I went ahead and blacklisted snd_hda_intel, ccp, & xhci_pci

System still crashes with 'All Functions'

0b:00.0, 0b:00.1, 0b:00.2, 0b:00.3 will allow VM to start.

Attaching 0b:00.4 causes crash (without checking all functions)
 
Must be the Micro Center special, running an extremely similar build. I'm having similar problems myself. Try not doing host on CPU, I can get my VM to boot using anything but host for CPU and doing all functions passthrough. Not that its super helpful, would really like host passthrough but as far as I can tell it seems to be a combo with host cpu and all functions passthrough. Also I need to set vbios but that might just be a 7900xt thing.
 
Last edited:
  • Like
Reactions: darkpod
Must be the Micro Center special, running an extremely similar build. I'm having similar problems myself. Try not doing host on CPU, I can get my VM to boot using anything but host for CPU and doing all functions passthrough. Not that its super helpful, would really like host passthrough but as far as I can tell it seems to be a combo with host cpu and all functions passthrough. Also I need to set vbios but that might just be a 7900xt thing.
It is the Micro Center special! Hopefully we can get to the bottom of this one together.

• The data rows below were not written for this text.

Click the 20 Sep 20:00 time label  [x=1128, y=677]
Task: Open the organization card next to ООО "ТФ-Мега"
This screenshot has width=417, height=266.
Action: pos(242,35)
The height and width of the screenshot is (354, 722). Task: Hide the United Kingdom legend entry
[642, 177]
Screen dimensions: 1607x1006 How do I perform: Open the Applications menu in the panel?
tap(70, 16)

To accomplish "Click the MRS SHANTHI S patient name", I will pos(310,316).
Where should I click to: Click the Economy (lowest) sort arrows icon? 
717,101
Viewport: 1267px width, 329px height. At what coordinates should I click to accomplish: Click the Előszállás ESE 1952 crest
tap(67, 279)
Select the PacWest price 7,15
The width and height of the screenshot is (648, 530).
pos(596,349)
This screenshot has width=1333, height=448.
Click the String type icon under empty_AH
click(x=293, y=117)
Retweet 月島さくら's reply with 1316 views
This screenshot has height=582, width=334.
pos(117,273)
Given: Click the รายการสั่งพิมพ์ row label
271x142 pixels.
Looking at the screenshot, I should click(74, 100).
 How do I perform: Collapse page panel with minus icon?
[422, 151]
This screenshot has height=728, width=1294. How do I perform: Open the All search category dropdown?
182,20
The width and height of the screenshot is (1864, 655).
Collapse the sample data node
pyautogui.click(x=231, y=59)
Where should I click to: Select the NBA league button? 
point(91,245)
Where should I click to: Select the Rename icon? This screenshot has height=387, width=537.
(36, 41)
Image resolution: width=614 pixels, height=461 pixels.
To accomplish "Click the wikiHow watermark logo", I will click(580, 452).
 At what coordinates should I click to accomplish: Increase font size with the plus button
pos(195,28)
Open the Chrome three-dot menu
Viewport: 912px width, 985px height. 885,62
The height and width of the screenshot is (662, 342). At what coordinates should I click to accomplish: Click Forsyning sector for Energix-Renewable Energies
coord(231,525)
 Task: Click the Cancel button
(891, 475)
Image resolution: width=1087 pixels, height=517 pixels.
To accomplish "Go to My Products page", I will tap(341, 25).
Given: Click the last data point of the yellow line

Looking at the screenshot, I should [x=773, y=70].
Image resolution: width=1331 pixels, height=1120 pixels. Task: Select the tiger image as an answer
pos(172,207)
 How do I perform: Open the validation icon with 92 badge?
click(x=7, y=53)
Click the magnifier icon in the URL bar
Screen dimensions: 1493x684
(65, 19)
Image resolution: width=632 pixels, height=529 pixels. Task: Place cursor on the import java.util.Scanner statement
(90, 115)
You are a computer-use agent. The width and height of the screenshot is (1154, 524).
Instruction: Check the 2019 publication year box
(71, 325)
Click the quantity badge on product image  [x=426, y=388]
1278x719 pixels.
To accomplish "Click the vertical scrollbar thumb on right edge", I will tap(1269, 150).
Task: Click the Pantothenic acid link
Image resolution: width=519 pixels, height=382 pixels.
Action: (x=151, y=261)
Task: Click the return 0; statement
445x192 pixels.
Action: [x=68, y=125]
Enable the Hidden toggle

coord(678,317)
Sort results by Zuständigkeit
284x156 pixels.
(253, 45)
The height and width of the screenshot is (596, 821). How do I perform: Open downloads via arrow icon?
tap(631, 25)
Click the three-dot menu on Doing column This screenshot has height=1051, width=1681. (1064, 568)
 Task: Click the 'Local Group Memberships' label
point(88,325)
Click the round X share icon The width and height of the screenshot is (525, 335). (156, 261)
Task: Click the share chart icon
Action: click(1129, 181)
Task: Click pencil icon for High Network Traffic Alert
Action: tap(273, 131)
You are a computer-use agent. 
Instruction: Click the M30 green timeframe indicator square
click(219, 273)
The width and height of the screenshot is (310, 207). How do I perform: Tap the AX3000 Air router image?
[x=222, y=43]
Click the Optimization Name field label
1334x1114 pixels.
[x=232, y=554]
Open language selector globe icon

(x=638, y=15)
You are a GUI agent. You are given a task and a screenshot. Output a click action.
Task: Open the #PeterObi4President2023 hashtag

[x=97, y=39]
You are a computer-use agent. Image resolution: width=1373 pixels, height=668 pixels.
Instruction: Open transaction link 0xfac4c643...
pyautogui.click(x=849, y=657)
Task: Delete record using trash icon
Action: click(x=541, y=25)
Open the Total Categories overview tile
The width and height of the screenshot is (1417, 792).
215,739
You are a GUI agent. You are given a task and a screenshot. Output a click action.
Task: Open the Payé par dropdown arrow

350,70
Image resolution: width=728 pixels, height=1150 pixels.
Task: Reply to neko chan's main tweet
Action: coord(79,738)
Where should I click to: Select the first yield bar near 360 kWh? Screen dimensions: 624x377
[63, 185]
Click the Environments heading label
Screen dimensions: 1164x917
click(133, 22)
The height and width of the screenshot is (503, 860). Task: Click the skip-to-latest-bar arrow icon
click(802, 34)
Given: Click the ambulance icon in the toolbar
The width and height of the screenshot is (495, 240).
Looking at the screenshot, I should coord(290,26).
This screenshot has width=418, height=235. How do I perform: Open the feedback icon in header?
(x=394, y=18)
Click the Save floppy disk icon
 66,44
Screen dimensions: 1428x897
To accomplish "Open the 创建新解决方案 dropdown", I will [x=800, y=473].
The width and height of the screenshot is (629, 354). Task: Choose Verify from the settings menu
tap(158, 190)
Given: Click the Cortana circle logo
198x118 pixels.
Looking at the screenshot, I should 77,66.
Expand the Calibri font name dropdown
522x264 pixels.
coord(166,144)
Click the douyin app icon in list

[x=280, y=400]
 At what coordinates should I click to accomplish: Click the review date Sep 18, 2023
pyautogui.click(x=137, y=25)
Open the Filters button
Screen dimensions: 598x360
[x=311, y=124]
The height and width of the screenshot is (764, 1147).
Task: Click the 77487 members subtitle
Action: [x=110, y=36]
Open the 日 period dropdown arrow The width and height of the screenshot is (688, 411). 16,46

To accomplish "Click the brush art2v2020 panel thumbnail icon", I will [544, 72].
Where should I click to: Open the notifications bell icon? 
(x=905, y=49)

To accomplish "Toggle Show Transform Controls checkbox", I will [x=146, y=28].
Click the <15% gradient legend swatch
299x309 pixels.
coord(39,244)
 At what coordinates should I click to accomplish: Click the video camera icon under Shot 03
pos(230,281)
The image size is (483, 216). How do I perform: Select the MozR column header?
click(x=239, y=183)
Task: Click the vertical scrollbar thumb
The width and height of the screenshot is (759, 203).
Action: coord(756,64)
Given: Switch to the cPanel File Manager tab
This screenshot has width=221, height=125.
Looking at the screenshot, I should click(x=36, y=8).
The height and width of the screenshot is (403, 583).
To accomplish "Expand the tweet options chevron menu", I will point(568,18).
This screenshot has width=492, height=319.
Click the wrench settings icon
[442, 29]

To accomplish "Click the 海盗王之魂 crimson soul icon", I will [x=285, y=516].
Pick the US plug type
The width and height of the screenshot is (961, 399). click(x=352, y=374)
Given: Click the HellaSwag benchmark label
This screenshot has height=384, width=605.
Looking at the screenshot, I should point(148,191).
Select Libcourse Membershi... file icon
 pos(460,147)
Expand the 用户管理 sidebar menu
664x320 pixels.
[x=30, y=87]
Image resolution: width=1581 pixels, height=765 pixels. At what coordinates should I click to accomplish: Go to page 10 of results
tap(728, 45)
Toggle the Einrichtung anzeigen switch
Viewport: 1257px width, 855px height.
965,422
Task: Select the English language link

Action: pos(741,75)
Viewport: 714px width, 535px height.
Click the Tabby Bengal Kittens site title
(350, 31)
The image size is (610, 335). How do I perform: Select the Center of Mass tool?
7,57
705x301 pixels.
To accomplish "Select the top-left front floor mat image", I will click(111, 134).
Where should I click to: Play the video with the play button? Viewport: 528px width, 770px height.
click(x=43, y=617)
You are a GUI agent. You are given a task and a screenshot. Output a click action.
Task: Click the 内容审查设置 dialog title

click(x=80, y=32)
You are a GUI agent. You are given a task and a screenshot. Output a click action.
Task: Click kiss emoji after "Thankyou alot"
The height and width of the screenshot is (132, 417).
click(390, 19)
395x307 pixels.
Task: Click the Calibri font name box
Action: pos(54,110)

I switched the CPU configuration from host to qemu64, kvm64, and x86-64-v4. All 3 continue to crash the box when booted with 'All Functions'. Any idea which CPU configuration could work?

The windows VM boots, it just does not see the GPU. Its specifically attaching 0b:00.4 that causes crash (and it crashes without checking 'all functions').

Code:
0b:00.4 0c03: 1022:15b7 (prog-if 30 [XHCI])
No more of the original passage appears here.